_Selected passage_:
=-=-=-=-=

Modeling fan-out workflows with Apache Airflow

Question

I have a series of Airflow tasks that require some fan-out and collection of results for bulk processing, and I'm having a hard time visualizing how it should work.

Roughly, I fetch a list of files, process them individually through a series of transformation tasks, then load them into a database.

Fetch task(s) overview

Fetch list of JSON files to download
Download each JSON file
For each file begin "processing workflow"

"Processing workflow" task(s) overview

Parse JSON file
Reshape JSON data
Run suite of (stateless) error correction functions on reshaped JSON data
Insert JSON data into database
Run suite DB-level functions on that just-inserted data
Run more DB-level functions on data from step 5

It's unclear how to, for example, begin all of the "processing workflow" tasks for each file from within a single task. Should bulk tasks like this each be a sub-DAG of tasks? How would you model this?

score 3 · Answer 1 · edited Dec 19 '21 at 00:19

I have tackled problems like this in Airflow using 2 DAGs.

DAG1: Fetch list of JSON files to download (store locally in a simple environment, or put in NFS or common mount point in a more complex environment)

DAG2: Loop over list of files to create tasks specific to each file

Download JSON file
Parse JSON file
Reshape JSON data
Run suite of (stateless) error correction functions on reshaped JSON data
Insert JSON data into database
Run suite DB-level functions on that just-inserted data
Run more DB-level functions on data from step 5

Here's an incomplete snippet showing how to loop over a csv file and generate the Download and Parse JSON files as BashOperator tasks.

=-=-=-=-=

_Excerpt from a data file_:
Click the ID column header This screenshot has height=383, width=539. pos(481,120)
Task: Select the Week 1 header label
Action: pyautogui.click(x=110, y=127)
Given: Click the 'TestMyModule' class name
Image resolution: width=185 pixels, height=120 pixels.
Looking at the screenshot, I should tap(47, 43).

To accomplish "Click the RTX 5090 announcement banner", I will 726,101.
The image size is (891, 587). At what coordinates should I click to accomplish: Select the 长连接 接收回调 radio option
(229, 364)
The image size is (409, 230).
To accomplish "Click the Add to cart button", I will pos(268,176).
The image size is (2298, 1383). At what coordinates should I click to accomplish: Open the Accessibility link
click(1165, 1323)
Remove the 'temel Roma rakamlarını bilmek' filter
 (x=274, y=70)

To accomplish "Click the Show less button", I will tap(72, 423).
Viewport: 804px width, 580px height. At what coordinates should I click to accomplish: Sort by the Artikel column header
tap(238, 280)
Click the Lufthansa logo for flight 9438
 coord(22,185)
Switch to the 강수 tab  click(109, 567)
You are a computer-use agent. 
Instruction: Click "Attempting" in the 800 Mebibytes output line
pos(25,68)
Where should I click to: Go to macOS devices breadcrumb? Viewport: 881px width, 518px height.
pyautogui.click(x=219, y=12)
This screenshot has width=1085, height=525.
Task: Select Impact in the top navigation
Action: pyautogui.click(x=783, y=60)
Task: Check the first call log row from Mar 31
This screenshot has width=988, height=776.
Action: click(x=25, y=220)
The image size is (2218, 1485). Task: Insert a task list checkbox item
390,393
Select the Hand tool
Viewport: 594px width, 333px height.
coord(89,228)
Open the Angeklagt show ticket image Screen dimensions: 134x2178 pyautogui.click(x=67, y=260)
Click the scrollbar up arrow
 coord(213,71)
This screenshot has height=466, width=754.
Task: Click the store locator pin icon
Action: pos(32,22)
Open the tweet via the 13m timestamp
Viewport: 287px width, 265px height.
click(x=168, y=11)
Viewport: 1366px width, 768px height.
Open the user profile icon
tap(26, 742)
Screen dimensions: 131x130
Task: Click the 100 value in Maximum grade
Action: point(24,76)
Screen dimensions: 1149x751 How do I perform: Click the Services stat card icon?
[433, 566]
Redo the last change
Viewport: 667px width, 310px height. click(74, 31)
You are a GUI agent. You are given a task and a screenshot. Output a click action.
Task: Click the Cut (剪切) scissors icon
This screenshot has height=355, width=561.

=-=-=-=-=

_What is asked_:
• A. Please rewrite the fan-out workflow thread from "Modeling fan-out workflows" up to and including "into a database.", substituting "Prefect" for "Airflow".
• B. Decide whether each statement agrees with the fan-out workflow thread, answering yes or no and quoting the deciding words: (i) The answer handles the problem with two DAGs. (ii) In the answer, DAG1 downloads each JSON file. (iii) The snippet generates the Download and Parse JSON files as PythonOperator tasks.
• C. According to the fan-out workflow thread, what does the incomplete snippet loop over?

_Answers to the exercises_:
• A.
Modeling fan-out workflows with Apache Prefect

Question

I have a series of Prefect tasks that require some fan-out and collection of results for bulk processing, and I'm having a hard time visualizing how it should work.

Roughly, I fetch a list of files, process them individually through a series of transformation tasks, then load them into a database.

• B.
(i) Yes: "I have tackled problems like this in Airflow using 2 DAGs."
(ii) No: "DAG1: Fetch list of JSON files to download"
(iii) No: "generate the Download and Parse JSON files as BashOperator tasks"

• C. A csv file.